Daily Spot…
A daily summary of high-profile members of several complexes… View a more detailed discussion of each chart at the end of today’s Market Wrap.
Eurodollar Dec Contract (EC, ETF: (FXE, UUP))
Repeating Friday’s gap down under prior lows also repeated Friday’s dramatic recovery back above 1.1265. A little less so on Tuesday, reacting down from filling the gap back up to Monday’s close.
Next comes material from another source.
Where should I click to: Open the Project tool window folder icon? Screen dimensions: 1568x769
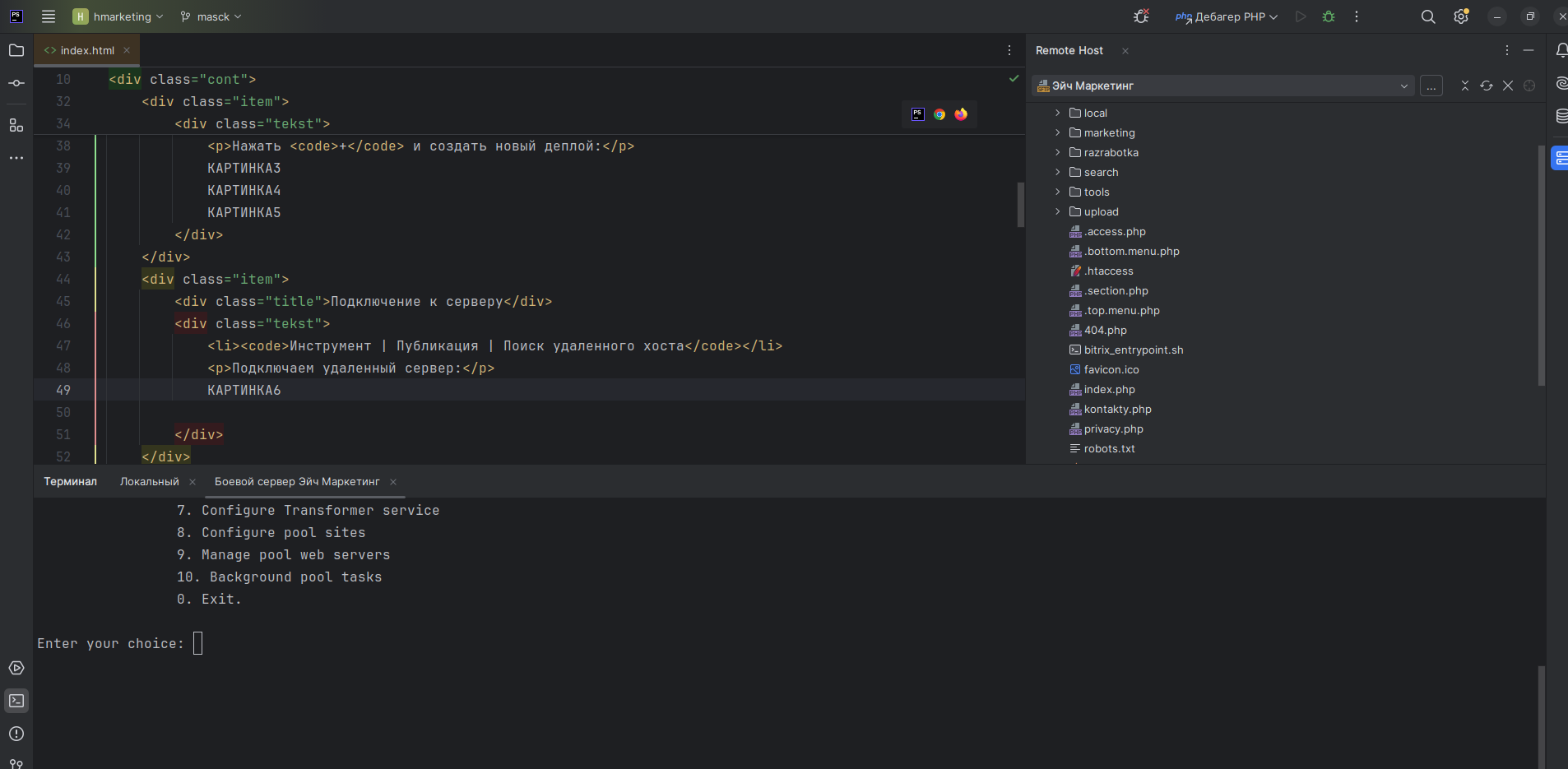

Regardless, the trend remains down so long as 1.1265 is not recovered.
Gold Dec Contract (GC, ETF: (GLD))
Gapping down and then plunging at Tuesday’s open quickly fulfilled the longstanding 1296.00-1297.00 target, probing under it down to 1283.60. But consolidating there resolved down sharply, too, to 1269.00, next targeting 1266.00 so long as bounces hold 1293.00-1294.50.
Silver Dec Contract (SI, ETF: (SLV))0
The longstanding retest of 18.45 was met soon after Tuesday’s initial opening plunge. Then it was probed considerably down to 17.75. Bounces have room up to 18.25 whether maintaining the decline’s momentum or forming a bottom
30-year Treasury Dec Contract (US, ETF: (TLT))
Although Monday’s narrow ranging around Friday’s 167-30 low had only failed to reject its dip, and did not actually signal extending down, Tuesday did extend down to sharply lower lows at 166-12. This tests natural support back down to “lower prior highs” of the original bottoming pattern, and back above 167-00 would signal the pullback had ended.
Crude Oil Nov Contract (CL, ETF: (USO, USL) (UWTI-long, DWTI-short))
Having met its 49.00 target after Monday’s close, and then retesting it eventually Tuesday morning. The test held as resistance, but it was not rejected, and there is no change to the 47.95 pullback limit.
Natural Gas Nov Contract (NG, ETF: (UNG, UNL))
Recovering Monday from filling the next lower gap still needed to hold a retest of Monday’s low for any credible bottom to form so quickly. Tuesday’s low only retested the 2.88 gap before reversing up sharply into positive territory at 2.97. That’s bullish enough to suggest that any initial follow-through Wednesday not gapping up significantly would be credible for extending higher intraday.